ASSIGNMENT: Count up the lines below that include the string "link" and report the number by itself.

--- STUDY MATERIAL Enclosed Below ---

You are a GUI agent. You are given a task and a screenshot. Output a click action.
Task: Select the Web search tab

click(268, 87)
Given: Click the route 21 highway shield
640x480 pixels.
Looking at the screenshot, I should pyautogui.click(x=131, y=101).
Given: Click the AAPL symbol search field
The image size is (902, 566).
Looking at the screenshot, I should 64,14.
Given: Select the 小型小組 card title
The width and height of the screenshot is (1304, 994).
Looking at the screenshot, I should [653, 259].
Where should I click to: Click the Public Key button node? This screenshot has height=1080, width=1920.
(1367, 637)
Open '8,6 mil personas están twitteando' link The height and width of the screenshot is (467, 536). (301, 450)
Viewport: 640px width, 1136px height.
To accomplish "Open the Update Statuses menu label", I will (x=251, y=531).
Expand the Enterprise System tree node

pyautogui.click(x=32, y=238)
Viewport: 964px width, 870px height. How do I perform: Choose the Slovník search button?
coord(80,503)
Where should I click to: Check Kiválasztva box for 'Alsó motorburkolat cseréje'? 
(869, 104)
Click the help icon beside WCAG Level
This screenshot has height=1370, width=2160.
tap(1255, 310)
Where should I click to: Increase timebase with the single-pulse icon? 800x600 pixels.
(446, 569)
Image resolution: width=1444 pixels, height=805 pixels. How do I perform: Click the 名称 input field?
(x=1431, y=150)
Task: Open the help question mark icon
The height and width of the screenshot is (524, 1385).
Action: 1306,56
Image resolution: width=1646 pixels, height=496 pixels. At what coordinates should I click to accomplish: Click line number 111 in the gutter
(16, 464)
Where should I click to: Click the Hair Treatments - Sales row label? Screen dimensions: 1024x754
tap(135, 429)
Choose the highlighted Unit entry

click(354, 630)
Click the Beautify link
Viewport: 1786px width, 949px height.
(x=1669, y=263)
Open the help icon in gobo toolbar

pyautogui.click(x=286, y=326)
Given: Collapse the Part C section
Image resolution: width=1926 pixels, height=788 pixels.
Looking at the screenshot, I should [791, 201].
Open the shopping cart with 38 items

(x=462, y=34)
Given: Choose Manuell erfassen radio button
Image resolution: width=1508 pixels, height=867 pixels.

--- End of Enclosed STUDY MATERIAL ---

RESULT OF THE EXERCISE: 2